Quatre grandes rivières traversent le site, tout en rapides et en cascades (Photo : Pimachiowin Aki Corporation)

Par

Gord Jones

Revoir le point de vue historique, Le patrimoine autochtone

Published Date: 07 sept. 2018

Photo : Quatre grandes rivières traversent le site, tout en rapides et en cascades (Photo : Pimachiowin Aki Corporation)

Le 1er juillet 2018, lors de la 42e session du Comité du patrimoine mondial à Manama, Bahreïn, Pimachiowin Aki a été inscrit sur la Liste du patrimoine mondial de l’UNESCO, devenant ainsi le premier site du patrimoine mondial mixte (à la fois culturel et naturel) au Canada. En réponse à la décision du Comité, Sophia Rabliauskas, porte-parole des Premières Nations anishinaabe, a pris acte du soutien des aînés et a rappelé que les Anishinaabeg (peuple ojibwé) vivent depuis des millénaires en relation étroite avec ce lieu – responsabilité sacrée qui leur est confiée par le Créateur qui donne la vie aux enfants et aux petits-enfants.

Pimachiowin (prononcé pim-MA-cho-win) désigne le concept de « bien vivre », qui constitue l’ambition suprême des Anishinaabeg et qui regroupe le succès à la chasse, la stabilité économique, la bonne santé jusqu’à un âge avancé et des enfants en bonne santé et heureux.
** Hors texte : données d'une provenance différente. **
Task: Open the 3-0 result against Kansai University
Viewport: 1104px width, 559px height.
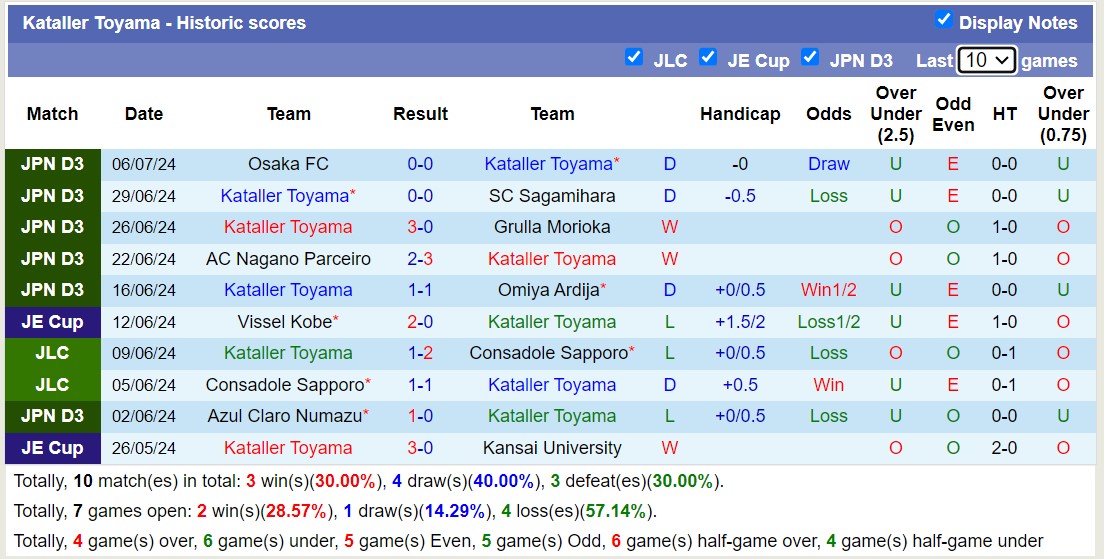Action: 420,448
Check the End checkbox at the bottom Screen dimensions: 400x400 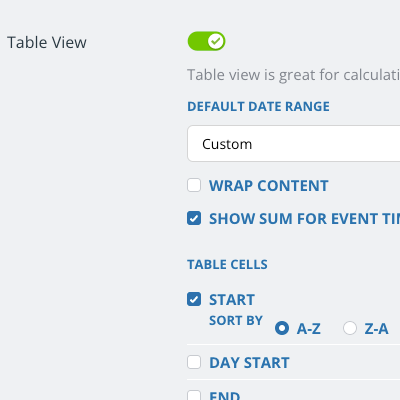(194, 396)
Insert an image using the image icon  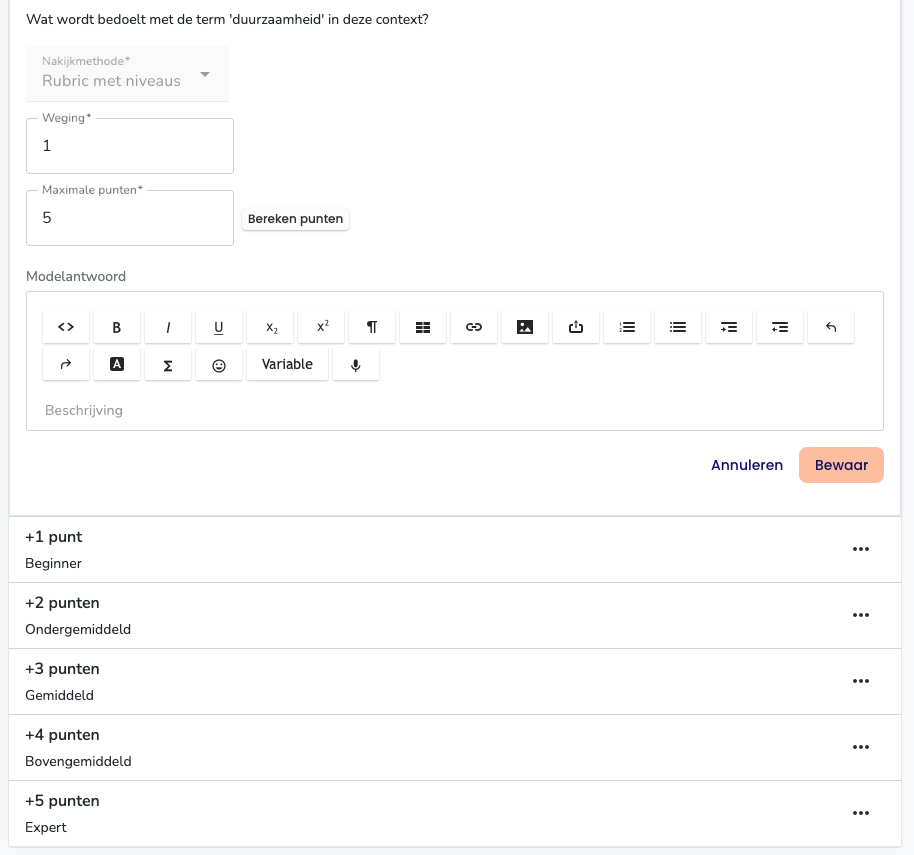(x=525, y=327)
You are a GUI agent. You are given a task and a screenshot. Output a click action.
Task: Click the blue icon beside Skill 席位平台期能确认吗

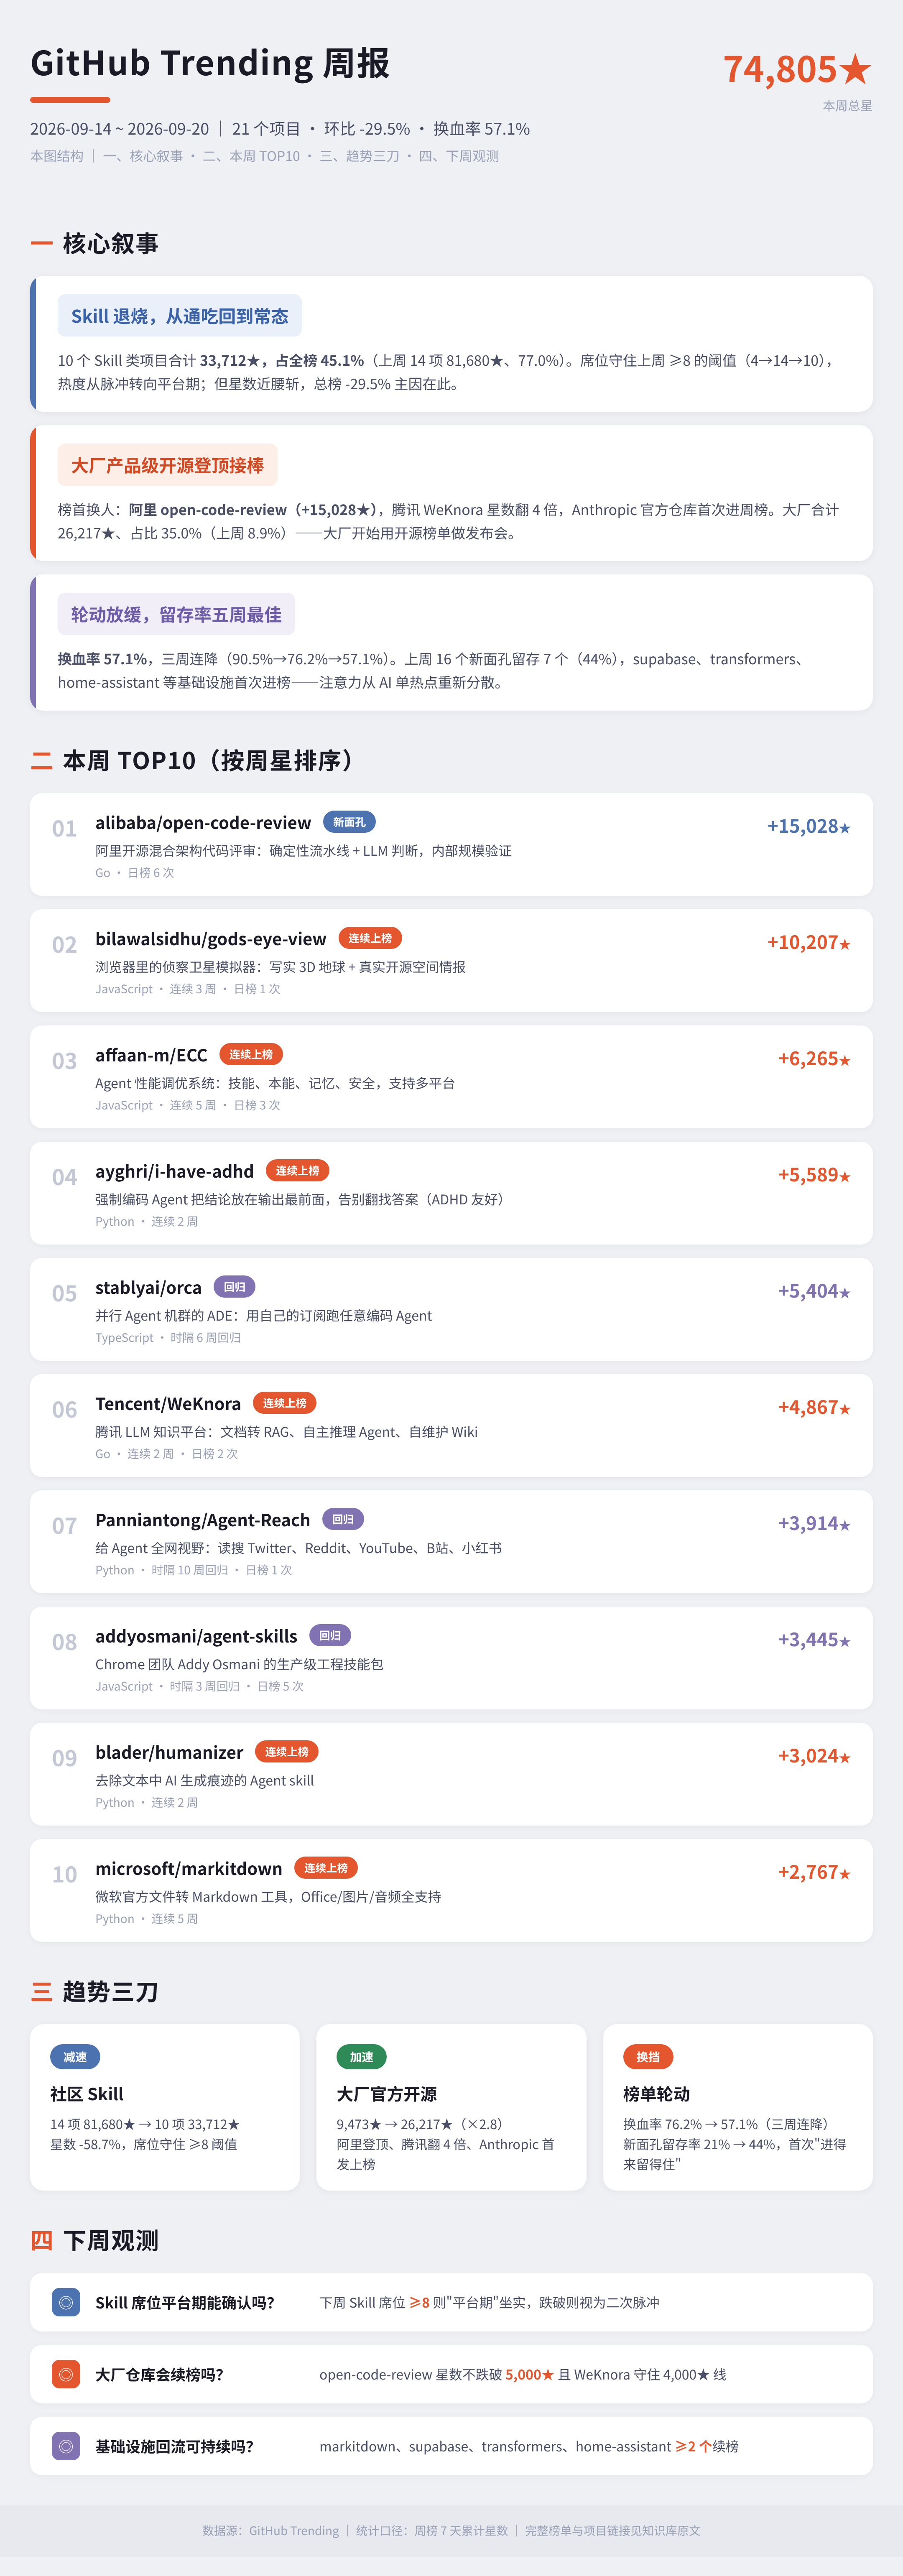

Aki (prononcé ah-KAY) signifie « terre ». Aki est un concept holistique de la terre qui n’établit pas de distinction entre les « êtres d’esprit » et « ceux qui ont la vie ». Pimachiowin Aki signifie « la terre qui donne la vie ». Pimachiowin Aki témoigne d’un lien durable entre la culture et la nature.

Le poisson est depuis toujours une ressource importante pour les Anishinaabeg (Photo : Pimachiowin Aki Corporation | Source : Hidehiro Otake)

« Nous nous tenons tous aux côtés les uns des autres dans ce cycle [de vie]. Nous avons tous une importance et nous comptons les uns sur les autres pour vivre. Personne n’est plus important que son voisin. C’est la raison pour laquelle nous avons tissé des liens très étroits avec toutes les formes de vie. » Albert Bittern (Novembre 2013)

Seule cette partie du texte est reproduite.